News & Politics

Rebecca Ritzel’s Student Loan Provider Didn’t Seem to Care That She Had Cancer. So She Took Action.

How does a bill become law? In the case of one signed by the President last September, it happened when a journalist became an advocate—when I got up the guts to go to Capitol Hill without a notebook, with just my heart and my history. The cause was student-loan debt relief for sick people. Nothing sexy. Unless you believe gynecological cancer is sexy, in which case it was hot.

I was diagnosed with malignant tumors on my ovaries in 2015 at age 36, but as a writer with some name recognition around town, I concealed my illness while in treatment. My Washington Post editors sent flowers, but some colleagues didn’t know anything beyond that I was having surgery. During chemo, I wrote my theater column when I was in too much pain to walk. I “froze” my head with cold caps during infusions and (mostly) preserved my curly red hair.

But an unsympathetic customer-service rep for my student-loan provider knew my full story. I called when I had only two weeks to prepare for major surgery (known around cancer wards as “debulking”). How could I keep making payments on my overpriced graduate degree when I was about to lose income from both my column and my part-time teaching?

My loan provider didn’t care. But it turns out Congress did. In September 2017, two years after finishing treatment, I came out as a cancer patient by sharing my story in a New York Times op-ed. An agent was preparing to shop around my proposal for a memoir, and he wanted me to become a “celebrity” cancer survivor—an op-ed would help. I’d heard about a bill in the works that would allow patients to defer their loans penalty-free, so I decided to lend my voice. The morning after my article ran, the congressional sponsors received dozens of calls, and 35 more representatives signed on in support.

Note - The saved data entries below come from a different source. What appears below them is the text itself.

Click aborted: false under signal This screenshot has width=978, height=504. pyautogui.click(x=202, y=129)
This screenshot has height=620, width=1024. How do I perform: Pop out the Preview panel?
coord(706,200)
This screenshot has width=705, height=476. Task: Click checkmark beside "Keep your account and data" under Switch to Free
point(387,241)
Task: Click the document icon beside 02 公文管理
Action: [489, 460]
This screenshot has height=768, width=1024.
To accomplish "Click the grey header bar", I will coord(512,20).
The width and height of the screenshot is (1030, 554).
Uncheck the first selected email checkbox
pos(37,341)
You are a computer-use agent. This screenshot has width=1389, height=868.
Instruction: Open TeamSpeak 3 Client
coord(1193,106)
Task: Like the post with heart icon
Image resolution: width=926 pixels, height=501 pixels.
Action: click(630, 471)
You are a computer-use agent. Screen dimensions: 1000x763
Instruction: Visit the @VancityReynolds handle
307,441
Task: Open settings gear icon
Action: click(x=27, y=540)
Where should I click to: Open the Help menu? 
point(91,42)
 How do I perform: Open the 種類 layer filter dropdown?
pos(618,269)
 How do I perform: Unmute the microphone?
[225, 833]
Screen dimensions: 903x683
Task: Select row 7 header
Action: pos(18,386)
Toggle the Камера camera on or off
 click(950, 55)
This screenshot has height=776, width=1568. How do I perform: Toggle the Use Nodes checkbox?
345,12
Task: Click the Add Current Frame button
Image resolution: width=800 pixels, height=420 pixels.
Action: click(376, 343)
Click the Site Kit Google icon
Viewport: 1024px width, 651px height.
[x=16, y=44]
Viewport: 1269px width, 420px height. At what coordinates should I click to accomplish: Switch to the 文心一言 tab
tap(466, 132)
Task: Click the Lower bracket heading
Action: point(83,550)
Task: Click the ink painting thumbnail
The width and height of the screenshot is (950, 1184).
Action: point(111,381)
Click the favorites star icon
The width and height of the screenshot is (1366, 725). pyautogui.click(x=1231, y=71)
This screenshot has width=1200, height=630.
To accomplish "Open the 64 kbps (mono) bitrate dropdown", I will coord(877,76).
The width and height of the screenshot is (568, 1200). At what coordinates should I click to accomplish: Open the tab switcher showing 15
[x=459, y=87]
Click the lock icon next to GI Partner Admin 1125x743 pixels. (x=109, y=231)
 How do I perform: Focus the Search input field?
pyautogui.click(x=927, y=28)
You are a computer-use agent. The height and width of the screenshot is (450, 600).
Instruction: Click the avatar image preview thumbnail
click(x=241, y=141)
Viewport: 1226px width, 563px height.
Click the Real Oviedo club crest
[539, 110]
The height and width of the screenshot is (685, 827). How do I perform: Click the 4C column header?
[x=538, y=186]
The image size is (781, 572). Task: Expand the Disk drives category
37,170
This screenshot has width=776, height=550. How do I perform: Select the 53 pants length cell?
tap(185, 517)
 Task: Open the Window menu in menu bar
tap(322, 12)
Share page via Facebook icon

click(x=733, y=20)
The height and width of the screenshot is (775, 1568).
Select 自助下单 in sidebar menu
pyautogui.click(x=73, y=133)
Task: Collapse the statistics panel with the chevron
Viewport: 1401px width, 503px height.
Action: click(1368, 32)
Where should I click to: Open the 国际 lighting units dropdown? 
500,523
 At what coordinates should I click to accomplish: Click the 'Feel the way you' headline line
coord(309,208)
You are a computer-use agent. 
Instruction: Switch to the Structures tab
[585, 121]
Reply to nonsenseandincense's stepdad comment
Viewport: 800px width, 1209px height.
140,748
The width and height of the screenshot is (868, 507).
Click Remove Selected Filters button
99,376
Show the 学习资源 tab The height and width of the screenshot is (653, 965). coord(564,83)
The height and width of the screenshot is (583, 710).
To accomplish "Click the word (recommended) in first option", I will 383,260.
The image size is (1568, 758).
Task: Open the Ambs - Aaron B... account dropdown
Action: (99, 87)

That wasn’t enough to pass it, though, so on June 21, 2018, an alliance for cancer patients from their teens through their thirties organized the first Young Adult Cancer Action Day. We were tough customers for the House security guards, who don’t typically concede, “No concealed liquids except colostomy bags.” I made it through the detectors despite having a metal shoulder, reconstructed after my post-cancer arm bones shattered in an ice-skating accident. A double amputee in our group, however, had some issues.

Before then, I’d wandered Congress only as a journalist (shadowing students reciting poetry for representatives, listening to John Legend praise arts education), always an observer. On Action Day, I was a nervous woman talking to lawmakers about her empty checkbook and missing lady parts. I’m much braver when I write. But with each office we visited, I told my story with more confidence. “I had two weeks to prepare for surgery that was going to leave me bedridden,” I said. “We didn’t know if my cancer was terminal. Yet I had to spend precious time worrying about my loan payments. Please help. You can change this.”

Much to my surprise, they did. On September 28, President Trump signed the bill, tacked onto a “minibus” defense-spending package. No joyful Rose Garden signing ceremony. The Kavanaugh hearings were all over the news, and I relived the disappointment of my agent’s failure to sell my book about the sexual trauma that comes with developing gynecological cancer at 36. The memoir was the whole reason I’d written about the loan bill in the first place. Or was it?

The most heartfelt congratulations came from friends who’d been my caregivers: former Hill staffers, outreach directors for NGOs, labor-union negotiators. They assured me that getting a bill through Congress is a very big deal. Each embrace reminded me: So is being alive.

This article appears in the February 2019 issue of Washingtonian.